Prior to V-J Day, there was a shift from teaching military to general Japanese and particularly, civil affairs Japanese. By the time the school closed in June 1946, some 6,000 personnel had graduated.
Dr. Mary McLeod Bethune, educator, civil rights activist, community organizer, public policy advisor, public health advocate and presidential advisor, was instrumental in mobilizing support for the war effort among African Americans during World War II. She led war bond and blood donation drives and encouraged African American women to work in canteens. As a special assistant to the Secretary of War for the Women’s Army Auxiliary Corps (WAAC), later the Women’s Army Corps (WAC), she promoted the recruitment of African American women as well as desegregated military service. Except for the 10 percent of African American WAACs who served as officers, the military did not mix African American and white servicewomen during World War II.
The Army maintained segregation policies until 1950 when the service lifted a ten percent racial recruiting quota and desegregated basic training. Segregated specialist training courses and assignments were opened to all personnel.
In 1968, "the only Negro girl at that time working with the Red Cross Recreational Service," was Barbara Lynn, 26 of Youngstown, Ohio. The American Red Cross arrived in Vietnam in February 1962 and by the time they departed in March 1973, some 1,120 women had served. Their involvement reached a peak in 1968 when 480 field directors, hospital workers and recreation workers assisted an average of 25,500 servicemen each month.
One of the three categories of Red Cross workers in Vietnam was the SRAO (Supplemental Recreational Activities Overseas) or the “Donut Dollies.” These young college graduates operated recreation centers and traveled to isolated bases conducting audience participation games, serving Kool-Aid, and giving haircuts. Each month, these women traveled 27,000 miles by jeep, truck, airplane or helicopter to bring a little bit of home to the troops in the war zone.

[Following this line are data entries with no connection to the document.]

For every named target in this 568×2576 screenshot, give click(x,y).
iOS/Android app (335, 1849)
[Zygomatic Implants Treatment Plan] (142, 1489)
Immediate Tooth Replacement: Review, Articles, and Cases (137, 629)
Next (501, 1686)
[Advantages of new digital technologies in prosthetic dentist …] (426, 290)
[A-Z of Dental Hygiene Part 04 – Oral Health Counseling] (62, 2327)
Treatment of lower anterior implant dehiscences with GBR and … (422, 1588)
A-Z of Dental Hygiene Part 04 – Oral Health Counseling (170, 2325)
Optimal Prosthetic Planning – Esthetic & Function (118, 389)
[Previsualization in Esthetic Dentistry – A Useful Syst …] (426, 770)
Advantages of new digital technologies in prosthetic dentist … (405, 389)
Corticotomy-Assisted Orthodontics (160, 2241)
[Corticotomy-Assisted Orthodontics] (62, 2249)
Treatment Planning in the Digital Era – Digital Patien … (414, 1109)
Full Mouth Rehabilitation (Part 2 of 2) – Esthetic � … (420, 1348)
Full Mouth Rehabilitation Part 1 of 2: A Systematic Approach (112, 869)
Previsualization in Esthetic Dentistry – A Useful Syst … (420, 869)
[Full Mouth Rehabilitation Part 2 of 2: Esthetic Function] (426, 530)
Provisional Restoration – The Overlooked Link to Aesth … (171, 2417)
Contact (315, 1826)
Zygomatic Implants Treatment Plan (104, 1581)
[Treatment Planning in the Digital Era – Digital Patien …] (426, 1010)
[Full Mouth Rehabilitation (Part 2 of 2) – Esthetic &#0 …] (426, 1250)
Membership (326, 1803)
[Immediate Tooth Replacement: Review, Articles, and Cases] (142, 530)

When she enlisted in the Air Force in January 1968, Ramona (Quapaw) DePrimo’s father presented her with this 100-year-old drumstick handed down from her grandfather, a Quapaw chief.
“I always wanted to be in the military. My oldest sister says I always marched to a different drummer.
I loved waking up in the morning knowing that I had a certain goal and a positive approach to getting things done.”
Army Reservist First Sergeant Delphine Metcalf was one of some 40,000 women who served during Operations Desert Shield and Desert Storm in 1990-1991. At that time, it was the largest deployment of military women in U.S. history.
“On November 2, 1990, I was called to active duty in support of Operation Desert Shield/Storm. My company, the 689th Quartermaster out of Oakland, California, arrived in Saudi Arabia [on] December 12, 1990. After suffering a heart attack in late January, I had to be medevaced to Germany and then to Letterman Army Medical [San Francisco]. I fought with my doctors until they let me return to my troops in Saudi Arabia [in] March 1991. While in the Gulf [my company] was attached to an active duty company from Germany—the 3rd Platoon, 1st Combat Transportation Company. This experience for me as a female 1SG was one that I will never forget. The respect, cooperation and comradeship from troops whom I had never met is something for me to treasure always.”
The U.S. Census Bureau’s 2015 American Community Survey reported that there were 15, 628 women American Indian and Alaska Native (AIAN) veterans, or roughly 11.7 percent of the AIAN veteran population. The percentage of female veterans for all races was 8.4 percent. Female AIAN veterans constituted 1.0 percent of all female veterans while all AIAN veterans comprised 0.7 percent of the entire veteran population.